### YOUR TASK
Could you copy, word for word, the lines of the records below from the one containing "You are a GUI" through the end of the records, leaving the pictures out of your answer?

### RAW RECORDS
####################
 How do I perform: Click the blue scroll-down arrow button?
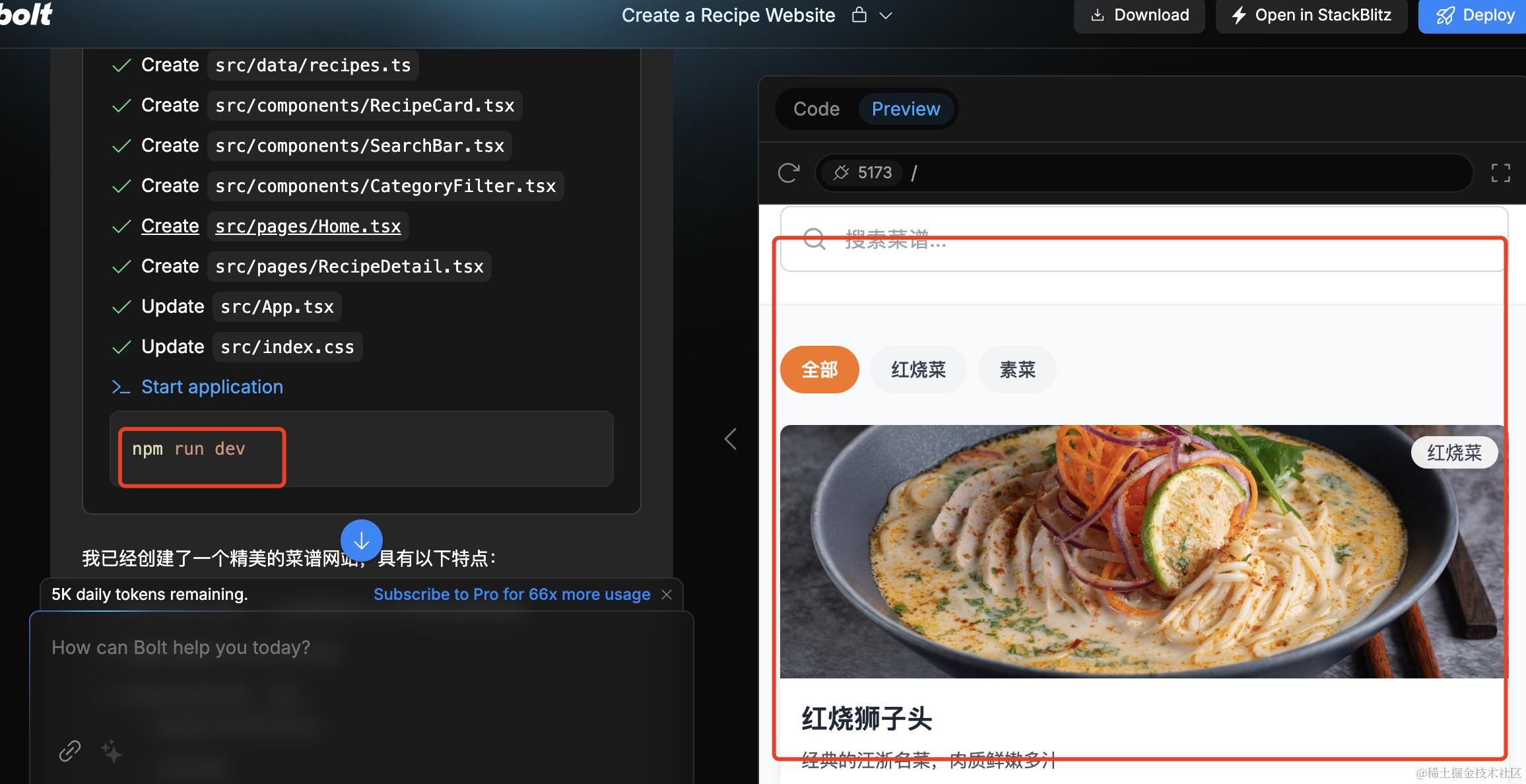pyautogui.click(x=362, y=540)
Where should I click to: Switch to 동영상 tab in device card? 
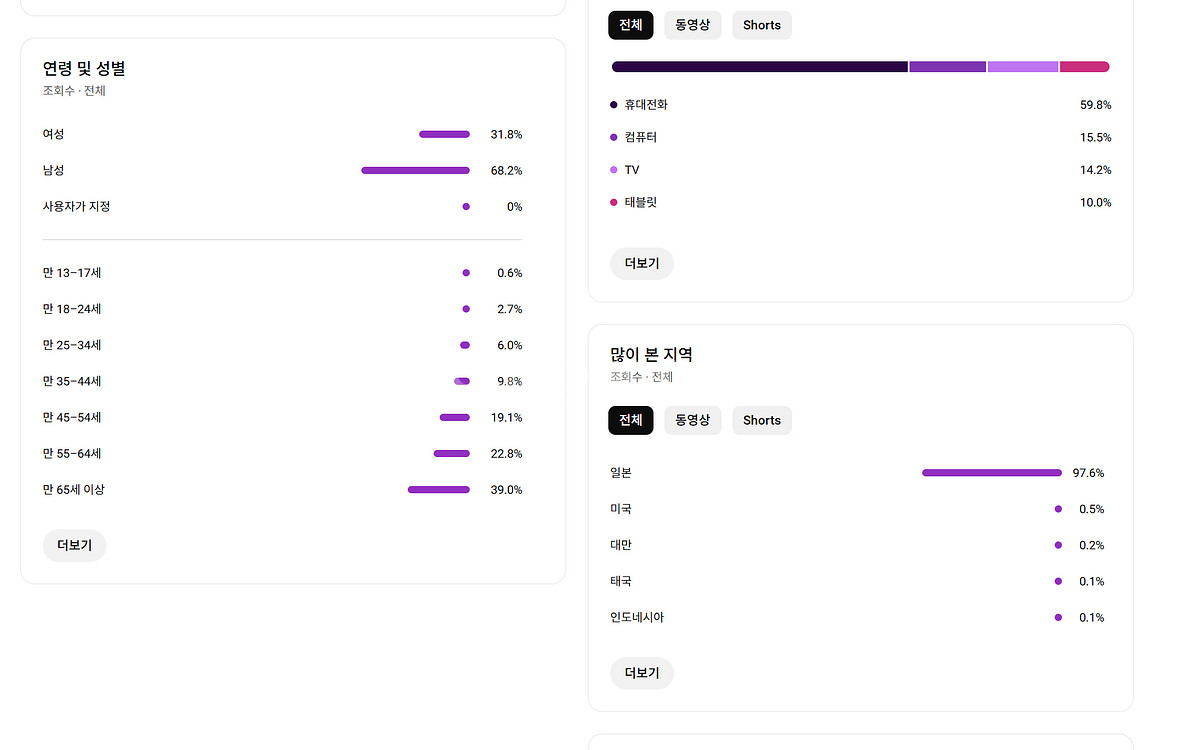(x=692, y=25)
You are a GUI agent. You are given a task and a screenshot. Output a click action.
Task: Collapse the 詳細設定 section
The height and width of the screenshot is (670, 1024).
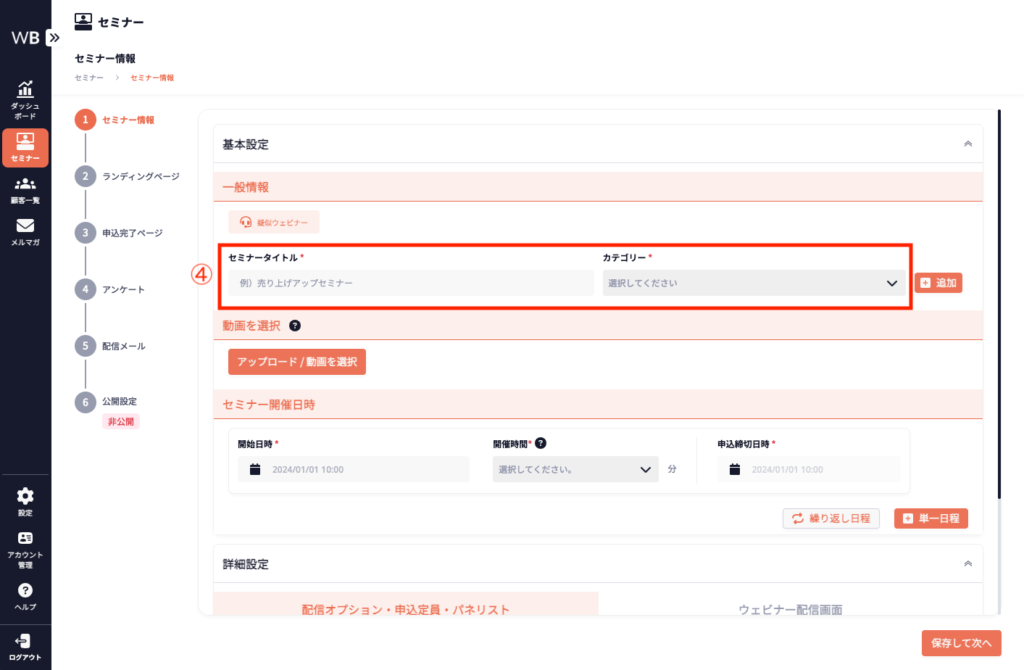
####################
### SOLUTION TO THE PROBLEM
You are a GUI agent. You are given a task and a screenshot. Output a click action.
Task: Collapse the 詳細設定 section
The height and width of the screenshot is (670, 1024).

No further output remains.